The International Maize and Wheat Improvement Center (CIMMYT) is offering a new set of elite, improved maize hybrids to partners for commercialization in the tropical lowlands of Latin America and similar agro-ecological zones. National agricultural research systems (NARS) and seed companies are invited to apply for licenses to commercialize these new hybrids, in order to bring the benefits of the improved seed to farming communities. In some countries, depending on the applicable regulatory framework for commercial maize seed, successful applicants may first need to sponsor the products through the national registration / release process prior to commercialization.

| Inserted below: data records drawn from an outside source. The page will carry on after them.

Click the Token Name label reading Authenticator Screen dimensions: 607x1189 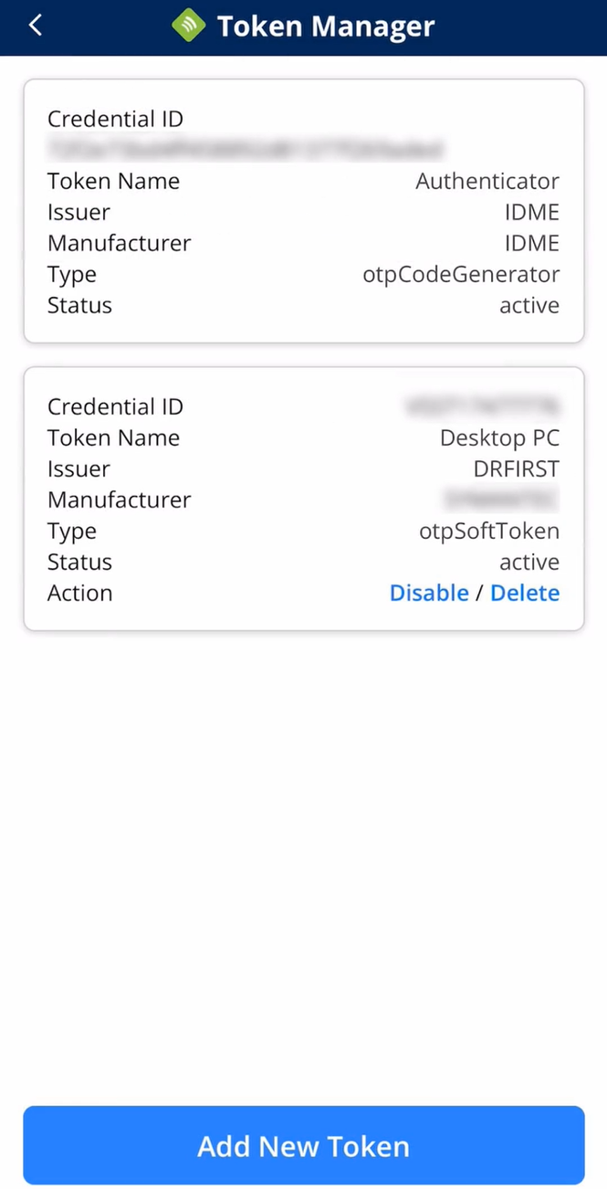487,181
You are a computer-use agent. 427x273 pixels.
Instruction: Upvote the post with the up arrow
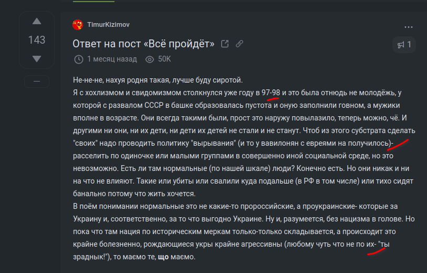coord(36,22)
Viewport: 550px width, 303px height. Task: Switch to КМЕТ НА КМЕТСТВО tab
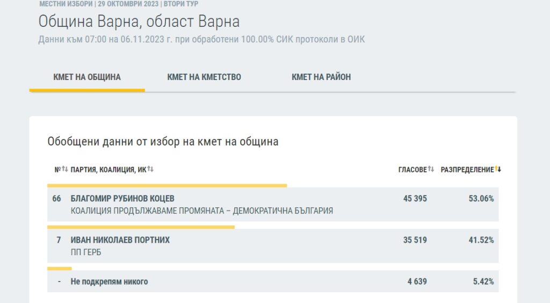tap(204, 77)
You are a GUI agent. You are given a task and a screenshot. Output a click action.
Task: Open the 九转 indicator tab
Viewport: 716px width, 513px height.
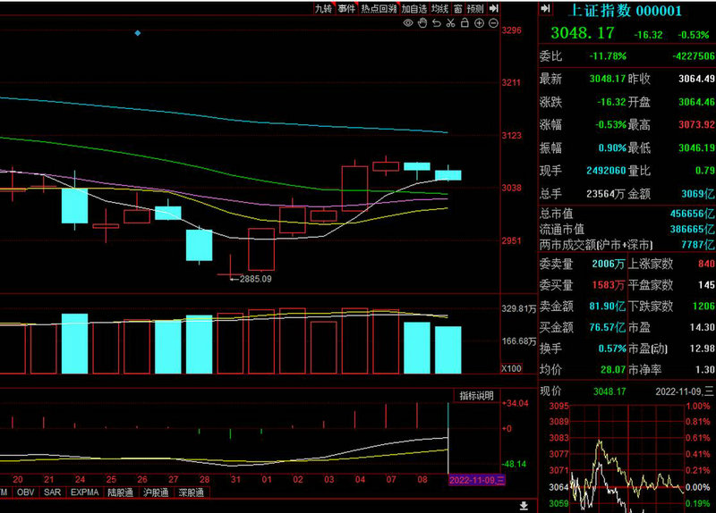click(x=323, y=8)
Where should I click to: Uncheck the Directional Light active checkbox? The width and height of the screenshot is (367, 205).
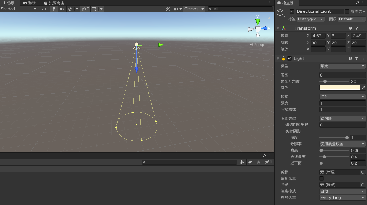pyautogui.click(x=291, y=11)
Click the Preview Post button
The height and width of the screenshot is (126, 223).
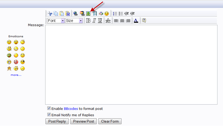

The deadline to submit applications to be considered during the first round of allocations is September17, 2021. Applications received after that deadline will be considered during the following round of product allocations.
Information about the newly available CIMMYT maize hybrids from the Latin America breeding program, application instructions and other relevant material is available in the CIMMYT Maize Product Catalog and in the links provided below.
Applications must be accompanied by a proposed commercialization plan for each product being requested. Applications may be submitted online via the CIMMYT Maize Licensing Portal in English or Spanish.
Alternatively, applications may be submitted via email to GMP-CIMMYT@cgiar.org using the PDF forms available for download at the links below. Each applicant will need to complete one copy of Form A for their organization, then for each hybrid being requested a separate copy of Form B. (Please be sure to use these current versions of the application forms.)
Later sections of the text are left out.